When and for what values of x does lim anxn exist?

[e(ho0n3]

Homework Statement
Let a_n be a sequence of real numbers. For what values of x does lim a_nxⁿ exist?

The attempt at a solution
Let us suppose that lim a_nxⁿ exist and is equal to b. What can we say about x? Hmm...there is a monotonic subsequence that converges to b, say $a_{k_n}x^{k_n}$. If this is an increasing sequence, we have that

$$a_{k_n}x^{k_n} \le a_{k_{n+1}}x^{k_{n+1}}$$

or equivalently

$$\frac{a_{k_n}}{a_{k_{n+1}}} \le x^{k_{n+1} - k_n}$$

Unfortunately I don't get an inequality in terms of x alone.
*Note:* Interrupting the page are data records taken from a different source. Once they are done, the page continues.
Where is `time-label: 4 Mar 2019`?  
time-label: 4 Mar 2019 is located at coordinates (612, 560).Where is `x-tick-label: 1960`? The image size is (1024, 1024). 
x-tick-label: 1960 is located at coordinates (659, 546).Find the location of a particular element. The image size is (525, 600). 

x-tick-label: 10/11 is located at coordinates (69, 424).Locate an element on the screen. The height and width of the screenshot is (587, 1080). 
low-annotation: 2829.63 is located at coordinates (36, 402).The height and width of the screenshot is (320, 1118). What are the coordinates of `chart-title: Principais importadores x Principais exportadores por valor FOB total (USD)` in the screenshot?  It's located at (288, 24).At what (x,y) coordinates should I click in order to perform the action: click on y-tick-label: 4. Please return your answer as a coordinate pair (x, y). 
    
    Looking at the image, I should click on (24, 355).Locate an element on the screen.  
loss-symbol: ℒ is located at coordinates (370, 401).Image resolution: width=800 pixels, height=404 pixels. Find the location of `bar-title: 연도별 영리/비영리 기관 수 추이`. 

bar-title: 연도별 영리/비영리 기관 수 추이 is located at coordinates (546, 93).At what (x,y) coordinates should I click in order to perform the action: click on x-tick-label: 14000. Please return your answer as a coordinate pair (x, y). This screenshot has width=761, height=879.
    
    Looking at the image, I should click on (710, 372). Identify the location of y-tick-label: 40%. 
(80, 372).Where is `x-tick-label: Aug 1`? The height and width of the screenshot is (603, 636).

How do I proceed from here? Perhaps I need a further assumption, like $k_{n+1} - k_n = 1$ for all n?

 

[lanedance]

its going to depend on your a_n... if a_n =0 for all n, it exists for every x

 

[lanedance]

sorry, actually I misread sequence

if the limit exists, and is b say, then for any e>0 you can choose N such that for all n>N
$$|a_nx^n -b|<e$$

you could then think about the beahviour of x when x>|1| and otherwise

though as mentioned previously it will depend on the sequnce $a_n$ , is it for any $a_n$ or are there any contraints on the $a_n$ ?

 

[e(ho0n3]

There are no constraints on a_n. I do know of a couple that might shed some light on this general situation. As you previously mentioned, if the a_n are all 0 (or are eventually all 0), then the limit exists for all n. If the a_n are eventually all some nonzero constant, then we know the limit exists for all |x| < 1. Now I believe that if c = lim |a_n/a_n+1|, then the limit exists for all |x| < c. This is something I have yet to prove though.